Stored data

━━━

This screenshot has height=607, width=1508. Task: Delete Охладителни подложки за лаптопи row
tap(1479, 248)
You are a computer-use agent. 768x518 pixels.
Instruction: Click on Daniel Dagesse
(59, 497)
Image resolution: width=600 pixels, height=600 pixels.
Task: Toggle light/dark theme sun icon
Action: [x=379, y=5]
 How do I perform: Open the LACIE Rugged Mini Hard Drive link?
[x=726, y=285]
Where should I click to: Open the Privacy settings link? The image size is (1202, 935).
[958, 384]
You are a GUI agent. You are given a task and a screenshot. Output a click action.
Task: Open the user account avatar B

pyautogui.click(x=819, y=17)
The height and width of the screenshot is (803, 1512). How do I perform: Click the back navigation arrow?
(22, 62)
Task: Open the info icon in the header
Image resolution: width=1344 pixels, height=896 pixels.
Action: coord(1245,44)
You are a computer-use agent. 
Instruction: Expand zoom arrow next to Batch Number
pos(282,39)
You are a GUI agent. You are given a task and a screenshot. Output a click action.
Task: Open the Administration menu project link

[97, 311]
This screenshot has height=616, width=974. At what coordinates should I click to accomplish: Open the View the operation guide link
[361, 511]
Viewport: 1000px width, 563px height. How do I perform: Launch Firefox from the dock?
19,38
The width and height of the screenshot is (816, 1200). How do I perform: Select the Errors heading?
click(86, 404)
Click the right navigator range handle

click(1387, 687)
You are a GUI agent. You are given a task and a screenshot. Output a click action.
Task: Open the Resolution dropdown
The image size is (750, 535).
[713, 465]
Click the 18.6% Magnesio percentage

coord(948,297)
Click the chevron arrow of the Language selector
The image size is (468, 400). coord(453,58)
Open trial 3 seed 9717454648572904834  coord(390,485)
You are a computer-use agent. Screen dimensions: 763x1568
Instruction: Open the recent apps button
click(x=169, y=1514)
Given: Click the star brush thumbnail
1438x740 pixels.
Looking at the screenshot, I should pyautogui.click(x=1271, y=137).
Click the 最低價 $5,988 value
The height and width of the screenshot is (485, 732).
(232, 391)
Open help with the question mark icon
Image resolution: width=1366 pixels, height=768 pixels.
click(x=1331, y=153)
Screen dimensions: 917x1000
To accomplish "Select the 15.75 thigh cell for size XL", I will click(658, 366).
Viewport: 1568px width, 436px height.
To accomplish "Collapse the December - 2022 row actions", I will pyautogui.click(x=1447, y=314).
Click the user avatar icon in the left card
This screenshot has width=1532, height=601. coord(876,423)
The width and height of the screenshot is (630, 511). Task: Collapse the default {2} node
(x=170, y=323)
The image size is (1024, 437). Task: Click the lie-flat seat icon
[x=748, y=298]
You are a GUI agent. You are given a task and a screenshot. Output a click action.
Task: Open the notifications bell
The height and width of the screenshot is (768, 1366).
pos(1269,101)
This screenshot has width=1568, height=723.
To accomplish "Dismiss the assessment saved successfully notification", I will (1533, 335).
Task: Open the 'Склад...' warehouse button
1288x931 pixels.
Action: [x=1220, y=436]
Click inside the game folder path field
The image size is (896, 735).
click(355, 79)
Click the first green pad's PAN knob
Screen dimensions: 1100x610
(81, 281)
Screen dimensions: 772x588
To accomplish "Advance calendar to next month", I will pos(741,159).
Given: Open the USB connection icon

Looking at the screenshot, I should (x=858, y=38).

━━━

REQUIRED ACTION:
Please repeat every record above word for word.

ANSWER SPACE:
This screenshot has height=607, width=1508. Task: Delete Охладителни подложки за лаптопи row
tap(1479, 248)
You are a computer-use agent. 768x518 pixels.
Instruction: Click on Daniel Dagesse
(59, 497)
Image resolution: width=600 pixels, height=600 pixels.
Task: Toggle light/dark theme sun icon
Action: [x=379, y=5]
 How do I perform: Open the LACIE Rugged Mini Hard Drive link?
[x=726, y=285]
Where should I click to: Open the Privacy settings link? The image size is (1202, 935).
[958, 384]
You are a GUI agent. You are given a task and a screenshot. Output a click action.
Task: Open the user account avatar B

pyautogui.click(x=819, y=17)
The height and width of the screenshot is (803, 1512). How do I perform: Click the back navigation arrow?
(22, 62)
Task: Open the info icon in the header
Image resolution: width=1344 pixels, height=896 pixels.
Action: coord(1245,44)
You are a computer-use agent. 
Instruction: Expand zoom arrow next to Batch Number
pos(282,39)
You are a GUI agent. You are given a task and a screenshot. Output a click action.
Task: Open the Administration menu project link

[97, 311]
This screenshot has height=616, width=974. At what coordinates should I click to accomplish: Open the View the operation guide link
[361, 511]
Viewport: 1000px width, 563px height. How do I perform: Launch Firefox from the dock?
19,38
The width and height of the screenshot is (816, 1200). How do I perform: Select the Errors heading?
click(86, 404)
Click the right navigator range handle

click(1387, 687)
You are a GUI agent. You are given a task and a screenshot. Output a click action.
Task: Open the Resolution dropdown
The image size is (750, 535).
[713, 465]
Click the 18.6% Magnesio percentage

coord(948,297)
Click the chevron arrow of the Language selector
The image size is (468, 400). coord(453,58)
Open trial 3 seed 9717454648572904834  coord(390,485)
You are a computer-use agent. Screen dimensions: 763x1568
Instruction: Open the recent apps button
click(x=169, y=1514)
Given: Click the star brush thumbnail
1438x740 pixels.
Looking at the screenshot, I should pyautogui.click(x=1271, y=137).
Click the 最低價 $5,988 value
The height and width of the screenshot is (485, 732).
(232, 391)
Open help with the question mark icon
Image resolution: width=1366 pixels, height=768 pixels.
click(x=1331, y=153)
Screen dimensions: 917x1000
To accomplish "Select the 15.75 thigh cell for size XL", I will click(658, 366).
Viewport: 1568px width, 436px height.
To accomplish "Collapse the December - 2022 row actions", I will pyautogui.click(x=1447, y=314).
Click the user avatar icon in the left card
This screenshot has width=1532, height=601. coord(876,423)
The width and height of the screenshot is (630, 511). Task: Collapse the default {2} node
(x=170, y=323)
The image size is (1024, 437). Task: Click the lie-flat seat icon
[x=748, y=298]
You are a GUI agent. You are given a task and a screenshot. Output a click action.
Task: Open the notifications bell
The height and width of the screenshot is (768, 1366).
pos(1269,101)
This screenshot has width=1568, height=723.
To accomplish "Dismiss the assessment saved successfully notification", I will (1533, 335).
Task: Open the 'Склад...' warehouse button
1288x931 pixels.
Action: [x=1220, y=436]
Click inside the game folder path field
The image size is (896, 735).
click(355, 79)
Click the first green pad's PAN knob
Screen dimensions: 1100x610
(81, 281)
Screen dimensions: 772x588
To accomplish "Advance calendar to next month", I will pos(741,159).
Given: Open the USB connection icon

Looking at the screenshot, I should (x=858, y=38).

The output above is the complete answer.